_Brano da leggere_

/---

Lo scorso 3 Novembre gli Stati Uniti d’America sono stati chiamati a scegliere la persona che guiderà questa grande super potenza internazionale nei prossimi quattro anni. A vincere la sfida elettorale - sconfiggendo il presidente uscente Donald Trump - è stato il settantasettenne Joe Biden che il 20 Gennaio 2021 diventerà ufficialmente il 46° Presidente della storia americana e che sarà affiancato dalla prima vice-presidente donna (e di colore), Kamala Harris.

\---

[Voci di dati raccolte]
/---

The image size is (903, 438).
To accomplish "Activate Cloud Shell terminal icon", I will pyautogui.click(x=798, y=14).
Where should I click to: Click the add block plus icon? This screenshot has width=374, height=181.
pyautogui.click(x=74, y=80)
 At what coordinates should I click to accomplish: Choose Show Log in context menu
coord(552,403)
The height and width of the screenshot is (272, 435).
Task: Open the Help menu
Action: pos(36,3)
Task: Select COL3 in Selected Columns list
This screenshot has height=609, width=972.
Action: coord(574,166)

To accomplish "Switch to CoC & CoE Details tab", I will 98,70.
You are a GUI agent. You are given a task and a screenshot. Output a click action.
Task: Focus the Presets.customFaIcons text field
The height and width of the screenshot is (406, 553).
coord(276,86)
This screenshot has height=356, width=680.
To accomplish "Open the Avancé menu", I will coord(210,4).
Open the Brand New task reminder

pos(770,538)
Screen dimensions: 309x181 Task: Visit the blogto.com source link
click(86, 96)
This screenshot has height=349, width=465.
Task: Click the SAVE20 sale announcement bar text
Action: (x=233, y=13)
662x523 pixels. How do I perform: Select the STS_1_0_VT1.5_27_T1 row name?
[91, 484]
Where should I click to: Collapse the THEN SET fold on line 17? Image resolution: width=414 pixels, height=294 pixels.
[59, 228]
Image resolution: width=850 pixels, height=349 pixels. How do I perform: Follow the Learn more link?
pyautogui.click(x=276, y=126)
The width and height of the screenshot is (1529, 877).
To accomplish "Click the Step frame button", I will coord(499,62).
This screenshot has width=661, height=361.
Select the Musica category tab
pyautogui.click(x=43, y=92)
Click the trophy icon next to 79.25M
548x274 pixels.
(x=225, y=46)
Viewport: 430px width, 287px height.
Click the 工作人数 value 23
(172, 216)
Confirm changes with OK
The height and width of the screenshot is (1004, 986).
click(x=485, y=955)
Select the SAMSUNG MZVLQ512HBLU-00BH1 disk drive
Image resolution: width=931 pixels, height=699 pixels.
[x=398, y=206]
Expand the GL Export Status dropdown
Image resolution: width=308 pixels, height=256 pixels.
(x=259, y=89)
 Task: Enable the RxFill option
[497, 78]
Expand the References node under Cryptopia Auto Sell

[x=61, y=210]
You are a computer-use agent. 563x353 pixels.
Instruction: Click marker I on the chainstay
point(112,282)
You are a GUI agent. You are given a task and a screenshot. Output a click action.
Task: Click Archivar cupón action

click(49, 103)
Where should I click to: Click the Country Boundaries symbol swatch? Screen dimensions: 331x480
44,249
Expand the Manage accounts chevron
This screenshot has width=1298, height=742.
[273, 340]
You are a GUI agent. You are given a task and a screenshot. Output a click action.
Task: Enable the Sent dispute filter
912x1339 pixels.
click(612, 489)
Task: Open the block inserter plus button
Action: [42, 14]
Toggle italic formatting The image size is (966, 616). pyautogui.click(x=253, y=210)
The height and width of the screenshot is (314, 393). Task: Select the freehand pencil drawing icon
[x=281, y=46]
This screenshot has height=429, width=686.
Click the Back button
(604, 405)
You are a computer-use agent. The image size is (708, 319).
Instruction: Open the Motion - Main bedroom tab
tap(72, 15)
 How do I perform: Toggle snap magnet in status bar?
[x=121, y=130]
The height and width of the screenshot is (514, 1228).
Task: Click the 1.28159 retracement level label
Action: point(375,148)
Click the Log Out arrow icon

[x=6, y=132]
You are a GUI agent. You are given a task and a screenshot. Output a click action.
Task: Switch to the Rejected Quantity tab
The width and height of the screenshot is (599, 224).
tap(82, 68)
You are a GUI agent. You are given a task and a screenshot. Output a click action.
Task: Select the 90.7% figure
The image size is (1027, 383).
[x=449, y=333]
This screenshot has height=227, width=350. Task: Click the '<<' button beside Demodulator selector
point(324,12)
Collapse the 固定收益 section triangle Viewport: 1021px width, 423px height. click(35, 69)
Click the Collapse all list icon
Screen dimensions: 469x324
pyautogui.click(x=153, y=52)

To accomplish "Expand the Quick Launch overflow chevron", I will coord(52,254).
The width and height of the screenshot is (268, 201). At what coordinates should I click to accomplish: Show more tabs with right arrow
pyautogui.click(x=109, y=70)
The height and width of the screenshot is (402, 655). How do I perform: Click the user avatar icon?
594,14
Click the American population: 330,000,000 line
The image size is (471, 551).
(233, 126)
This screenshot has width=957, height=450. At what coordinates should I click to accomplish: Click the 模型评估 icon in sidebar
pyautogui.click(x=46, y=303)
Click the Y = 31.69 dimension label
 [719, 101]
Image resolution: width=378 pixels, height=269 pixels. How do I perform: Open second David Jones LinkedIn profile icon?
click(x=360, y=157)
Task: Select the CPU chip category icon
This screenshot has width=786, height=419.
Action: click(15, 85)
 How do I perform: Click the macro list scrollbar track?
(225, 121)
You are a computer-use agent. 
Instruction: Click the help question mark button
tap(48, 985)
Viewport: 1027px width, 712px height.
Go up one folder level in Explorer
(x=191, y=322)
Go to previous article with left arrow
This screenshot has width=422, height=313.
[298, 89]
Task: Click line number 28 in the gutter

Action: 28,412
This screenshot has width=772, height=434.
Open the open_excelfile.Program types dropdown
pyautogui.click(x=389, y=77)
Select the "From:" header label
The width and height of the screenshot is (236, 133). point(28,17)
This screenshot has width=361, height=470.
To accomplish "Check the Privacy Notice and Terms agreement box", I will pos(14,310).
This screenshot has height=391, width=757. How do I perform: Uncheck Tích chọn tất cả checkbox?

\---

_Esercizi proposti_
1 - Indichi se ciascuna delle seguenti affermazioni concorda con il brano, rispondendo sì o no e citando testualmente le parole decisive: (a) Joe Biden ha vinto le elezioni sconfiggendo Donald Trump; (b) Joe Biden diventerà ufficialmente presidente il 3 novembre; (c) Kamala Harris sarà la prima donna a ricoprire la carica di vicepresidente.
2 - Trascriva senza modifiche la parte del brano che si apre con le parole contenenti "Lo scorso 3" e si chiude con "colore), Kamala Harris.".

_Soluzioni degli esercizi_
1 -
(a) Sì: "sconfiggendo il presidente uscente Donald Trump".
(b) No: "il 20 Gennaio 2021 diventerà ufficialmente il 46° Presidente della storia americana".
(c) Sì: "sarà affiancato dalla prima vice-presidente donna (e di colore), Kamala Harris".

2 -
Lo scorso 3 Novembre gli Stati Uniti d’America sono stati chiamati a scegliere la persona che guiderà questa grande super potenza internazionale nei prossimi quattro anni. A vincere la sfida elettorale - sconfiggendo il presidente uscente Donald Trump - è stato il settantasettenne Joe Biden che il 20 Gennaio 2021 diventerà ufficialmente il 46° Presidente della storia americana e che sarà affiancato dalla prima vice-presidente donna (e di colore), Kamala Harris.